TASK DATA START

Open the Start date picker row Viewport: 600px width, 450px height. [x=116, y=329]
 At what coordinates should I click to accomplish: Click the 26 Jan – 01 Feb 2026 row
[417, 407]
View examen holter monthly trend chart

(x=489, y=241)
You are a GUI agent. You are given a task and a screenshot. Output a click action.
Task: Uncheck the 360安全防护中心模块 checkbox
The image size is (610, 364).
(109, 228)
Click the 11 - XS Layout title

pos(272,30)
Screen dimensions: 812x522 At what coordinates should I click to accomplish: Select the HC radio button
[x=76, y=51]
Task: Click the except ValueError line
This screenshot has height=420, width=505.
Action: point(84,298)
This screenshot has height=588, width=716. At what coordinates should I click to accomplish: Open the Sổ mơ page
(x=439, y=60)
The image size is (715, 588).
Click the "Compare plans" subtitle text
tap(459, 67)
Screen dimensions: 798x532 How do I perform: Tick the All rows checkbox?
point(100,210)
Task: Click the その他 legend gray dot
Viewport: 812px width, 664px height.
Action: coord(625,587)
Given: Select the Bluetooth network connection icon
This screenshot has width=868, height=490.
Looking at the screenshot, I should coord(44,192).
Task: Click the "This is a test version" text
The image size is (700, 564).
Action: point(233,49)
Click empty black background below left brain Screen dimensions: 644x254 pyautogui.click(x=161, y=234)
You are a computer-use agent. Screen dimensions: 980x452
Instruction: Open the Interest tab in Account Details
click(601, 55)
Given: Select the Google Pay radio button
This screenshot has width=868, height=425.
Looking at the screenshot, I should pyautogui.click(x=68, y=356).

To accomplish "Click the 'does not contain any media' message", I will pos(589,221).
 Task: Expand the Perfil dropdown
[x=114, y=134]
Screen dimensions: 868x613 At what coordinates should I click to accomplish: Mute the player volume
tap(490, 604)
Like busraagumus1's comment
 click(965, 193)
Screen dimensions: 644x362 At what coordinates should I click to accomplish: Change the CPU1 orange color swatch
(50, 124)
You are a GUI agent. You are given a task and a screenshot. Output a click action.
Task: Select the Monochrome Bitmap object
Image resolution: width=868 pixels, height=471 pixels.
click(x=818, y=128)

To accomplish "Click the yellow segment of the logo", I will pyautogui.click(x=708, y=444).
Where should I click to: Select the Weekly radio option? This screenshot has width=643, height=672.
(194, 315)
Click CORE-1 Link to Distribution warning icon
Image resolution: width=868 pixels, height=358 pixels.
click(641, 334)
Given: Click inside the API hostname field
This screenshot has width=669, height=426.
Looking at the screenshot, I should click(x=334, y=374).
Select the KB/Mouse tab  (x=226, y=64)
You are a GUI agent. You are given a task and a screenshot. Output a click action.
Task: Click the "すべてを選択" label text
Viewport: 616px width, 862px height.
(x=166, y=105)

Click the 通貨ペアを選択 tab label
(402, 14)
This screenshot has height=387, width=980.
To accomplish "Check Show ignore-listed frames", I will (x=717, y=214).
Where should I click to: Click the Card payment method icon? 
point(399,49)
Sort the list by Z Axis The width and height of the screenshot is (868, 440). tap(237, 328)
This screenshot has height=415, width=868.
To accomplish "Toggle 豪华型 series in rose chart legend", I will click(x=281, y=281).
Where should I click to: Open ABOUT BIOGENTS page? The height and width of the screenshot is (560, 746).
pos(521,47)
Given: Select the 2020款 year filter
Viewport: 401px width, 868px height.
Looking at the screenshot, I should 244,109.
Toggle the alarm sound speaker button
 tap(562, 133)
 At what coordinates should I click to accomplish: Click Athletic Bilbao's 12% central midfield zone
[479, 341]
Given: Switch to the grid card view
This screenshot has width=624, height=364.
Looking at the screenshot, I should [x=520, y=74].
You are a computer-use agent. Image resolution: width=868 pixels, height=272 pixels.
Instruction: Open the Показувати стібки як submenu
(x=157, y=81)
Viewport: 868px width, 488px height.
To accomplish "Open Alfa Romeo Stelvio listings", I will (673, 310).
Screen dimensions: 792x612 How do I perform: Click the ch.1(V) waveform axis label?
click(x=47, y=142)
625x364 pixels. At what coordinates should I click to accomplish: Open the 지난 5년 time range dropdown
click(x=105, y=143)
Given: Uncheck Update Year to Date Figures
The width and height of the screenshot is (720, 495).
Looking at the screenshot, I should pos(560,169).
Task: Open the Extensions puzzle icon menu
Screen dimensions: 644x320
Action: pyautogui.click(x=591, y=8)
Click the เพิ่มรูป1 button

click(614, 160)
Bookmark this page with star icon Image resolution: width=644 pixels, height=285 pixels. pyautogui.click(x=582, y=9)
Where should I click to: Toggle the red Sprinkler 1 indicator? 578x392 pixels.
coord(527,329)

TASK DATA END

WHAT IS BEING ASKED | Each entry above needs to be retyped exactly as it appears.

TASK SOLUTION |
Open the Start date picker row Viewport: 600px width, 450px height. [x=116, y=329]
 At what coordinates should I click to accomplish: Click the 26 Jan – 01 Feb 2026 row
[417, 407]
View examen holter monthly trend chart

(x=489, y=241)
You are a GUI agent. You are given a task and a screenshot. Output a click action.
Task: Uncheck the 360安全防护中心模块 checkbox
The image size is (610, 364).
(109, 228)
Click the 11 - XS Layout title

pos(272,30)
Screen dimensions: 812x522 At what coordinates should I click to accomplish: Select the HC radio button
[x=76, y=51]
Task: Click the except ValueError line
This screenshot has height=420, width=505.
Action: point(84,298)
This screenshot has height=588, width=716. At what coordinates should I click to accomplish: Open the Sổ mơ page
(x=439, y=60)
The image size is (715, 588).
Click the "Compare plans" subtitle text
tap(459, 67)
Screen dimensions: 798x532 How do I perform: Tick the All rows checkbox?
point(100,210)
Task: Click the その他 legend gray dot
Viewport: 812px width, 664px height.
Action: coord(625,587)
Given: Select the Bluetooth network connection icon
This screenshot has width=868, height=490.
Looking at the screenshot, I should coord(44,192).
Task: Click the "This is a test version" text
The image size is (700, 564).
Action: point(233,49)
Click empty black background below left brain Screen dimensions: 644x254 pyautogui.click(x=161, y=234)
You are a computer-use agent. Screen dimensions: 980x452
Instruction: Open the Interest tab in Account Details
click(601, 55)
Given: Select the Google Pay radio button
This screenshot has width=868, height=425.
Looking at the screenshot, I should pyautogui.click(x=68, y=356).

To accomplish "Click the 'does not contain any media' message", I will pos(589,221).
 Task: Expand the Perfil dropdown
[x=114, y=134]
Screen dimensions: 868x613 At what coordinates should I click to accomplish: Mute the player volume
tap(490, 604)
Like busraagumus1's comment
 click(965, 193)
Screen dimensions: 644x362 At what coordinates should I click to accomplish: Change the CPU1 orange color swatch
(50, 124)
You are a GUI agent. You are given a task and a screenshot. Output a click action.
Task: Select the Monochrome Bitmap object
Image resolution: width=868 pixels, height=471 pixels.
click(x=818, y=128)

To accomplish "Click the yellow segment of the logo", I will pyautogui.click(x=708, y=444).
Where should I click to: Select the Weekly radio option? This screenshot has width=643, height=672.
(194, 315)
Click CORE-1 Link to Distribution warning icon
Image resolution: width=868 pixels, height=358 pixels.
click(641, 334)
Given: Click inside the API hostname field
This screenshot has width=669, height=426.
Looking at the screenshot, I should click(x=334, y=374).
Select the KB/Mouse tab  (x=226, y=64)
You are a GUI agent. You are given a task and a screenshot. Output a click action.
Task: Click the "すべてを選択" label text
Viewport: 616px width, 862px height.
(x=166, y=105)

Click the 通貨ペアを選択 tab label
(402, 14)
This screenshot has height=387, width=980.
To accomplish "Check Show ignore-listed frames", I will (x=717, y=214).
Where should I click to: Click the Card payment method icon? 
point(399,49)
Sort the list by Z Axis The width and height of the screenshot is (868, 440). tap(237, 328)
This screenshot has height=415, width=868.
To accomplish "Toggle 豪华型 series in rose chart legend", I will click(x=281, y=281).
Where should I click to: Open ABOUT BIOGENTS page? The height and width of the screenshot is (560, 746).
pos(521,47)
Given: Select the 2020款 year filter
Viewport: 401px width, 868px height.
Looking at the screenshot, I should 244,109.
Toggle the alarm sound speaker button
 tap(562, 133)
 At what coordinates should I click to accomplish: Click Athletic Bilbao's 12% central midfield zone
[479, 341]
Given: Switch to the grid card view
This screenshot has width=624, height=364.
Looking at the screenshot, I should [x=520, y=74].
You are a computer-use agent. Image resolution: width=868 pixels, height=272 pixels.
Instruction: Open the Показувати стібки як submenu
(x=157, y=81)
Viewport: 868px width, 488px height.
To accomplish "Open Alfa Romeo Stelvio listings", I will (673, 310).
Screen dimensions: 792x612 How do I perform: Click the ch.1(V) waveform axis label?
click(x=47, y=142)
625x364 pixels. At what coordinates should I click to accomplish: Open the 지난 5년 time range dropdown
click(x=105, y=143)
Given: Uncheck Update Year to Date Figures
The width and height of the screenshot is (720, 495).
Looking at the screenshot, I should pos(560,169).
Task: Open the Extensions puzzle icon menu
Screen dimensions: 644x320
Action: pyautogui.click(x=591, y=8)
Click the เพิ่มรูป1 button

click(614, 160)
Bookmark this page with star icon Image resolution: width=644 pixels, height=285 pixels. pyautogui.click(x=582, y=9)
Where should I click to: Toggle the red Sprinkler 1 indicator? 578x392 pixels.
coord(527,329)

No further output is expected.